Goals:
1. Decide whether each statement below agrees with the article on COUNT(*) and COUNT(1), answering yes or no and quoting the deciding words of the article. (a) COUNT(<expr>) counts only the tuples for which the expression evaluates to something that is not null. (b) The inner join query returns the newly added actor SUSAN DAVIS. (c) The join queries are written in MySQL syntax.
2. From the article on COUNT(*) and COUNT(1), copy the stretch from "How does COUNT(…)" through "(actor_id, first_name, last_name)" without any changes.

** START OF Text to read **

What’s Faster? COUNT(*) or COUNT(1)?

One of the biggest and undead myths in SQL is that COUNT(*) is faster than COUNT(1). Or was it that COUNT(1) is faster than COUNT(*)? Impossible to remember, because there’s really no reason at all why one should be faster than the other. But is the myth justified?

Let’s measure!

How does COUNT(…) work?

But first, let’s look into some theory. The two ways to count things are not exactly the same thing. Why?

COUNT(*) counts all the tuples in a group
COUNT(<expr>) counts all the tuples in a group for which <expr> evaluates to something that IS NOT NULL

This distinction can be quite useful. Most of the time, we’ll simply COUNT(*) for convenience, but there are (at least) two cases where we don’t want that, for example:

When outer joining

Imagine that in the Sakila database, we have some actors that did not play in any films. Making sure such an actor actually exists:

INSERT INTO actor (actor_id, first_name, last_name)
VALUES (201, 'SUSAN', 'DAVIS');

When inner joining, we might write the following (using PostgreSQL syntax):

SELECT actor_id, a.first_name, a.last_name, count(*) AS c
FROM actor AS a
JOIN film_actor AS fa USING (actor_id)
JOIN film AS f USING (film_id)
GROUP BY actor_id
ORDER BY c ASC, actor_id ASC;

And we won’t get the newly added SUSAN DAVIS, because of the nature of inner join:

actor_id|first_name |last_name   |c |
--------|-----------|------------|--|
     148|EMILY      |DEE         |14|
      35|JUDY       |DEAN        |15|
     199|JULIA      |FAWCETT     |15|
     186|JULIA      |ZELLWEGER   |16|
      31|SISSY      |SOBIESKI    |18|
      71|ADAM       |GRANT       |18|
       1|PENELOPE   |GUINESS     |19|
      30|SANDRA     |PECK        |19|

So we might change our query to use LEFT JOIN instead

SELECT actor_id, a.first_name, a.last_name, count(*) AS c
FROM actor AS a
LEFT JOIN film_actor AS fa USING (actor_id)
LEFT JOIN film AS f USING (film_id)

** END OF Text to read **
** START OF Provided information **

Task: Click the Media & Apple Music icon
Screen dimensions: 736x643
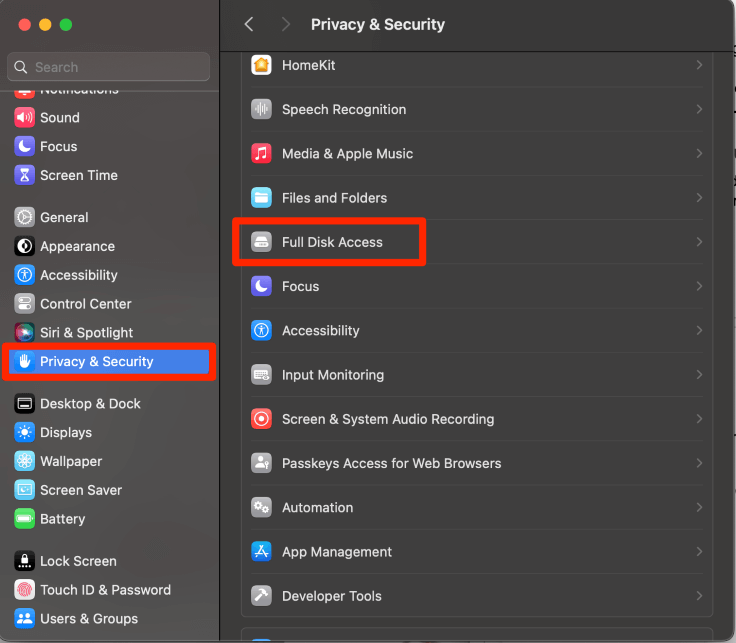Action: tap(261, 154)
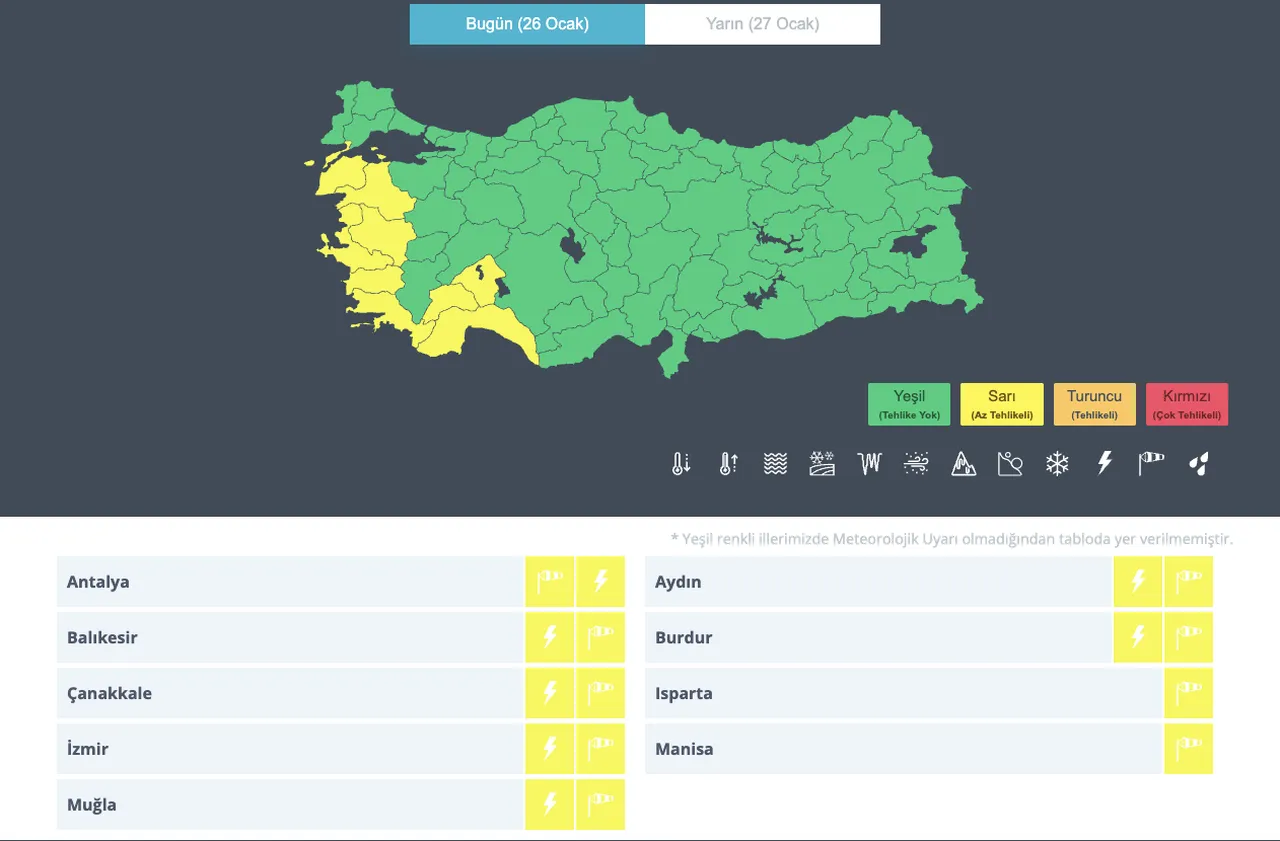Switch to the Bugün (26 Ocak) tab
Viewport: 1280px width, 841px height.
point(527,24)
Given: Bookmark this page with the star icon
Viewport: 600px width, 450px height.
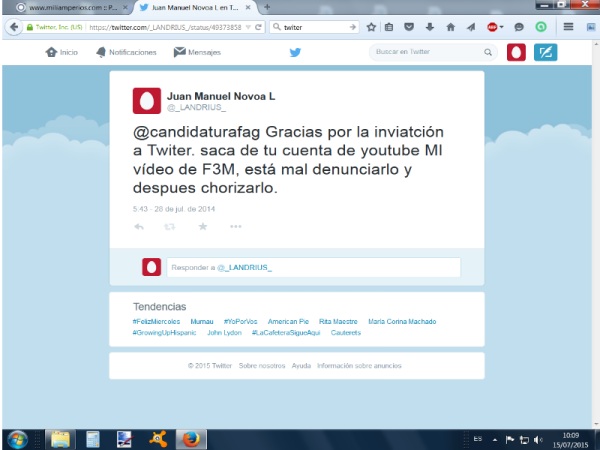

** END OF Provided information **

Answers:
1.
(a) Yes: "COUNT(<expr>) counts all the tuples in a group for which <expr> evaluates to something that IS NOT NULL"
(b) No: "And we won’t get the newly added SUSAN DAVIS, because of the nature of inner join"
(c) No: "When inner joining, we might write the following (using PostgreSQL syntax)"

2.
How does COUNT(…) work?

But first, let’s look into some theory. The two ways to count things are not exactly the same thing. Why?

COUNT(*) counts all the tuples in a group
COUNT(<expr>) counts all the tuples in a group for which <expr> evaluates to something that IS NOT NULL

This distinction can be quite useful. Most of the time, we’ll simply COUNT(*) for convenience, but there are (at least) two cases where we don’t want that, for example:

When outer joining

Imagine that in the Sakila database, we have some actors that did not play in any films. Making sure such an actor actually exists:

INSERT INTO actor (actor_id, first_name, last_name)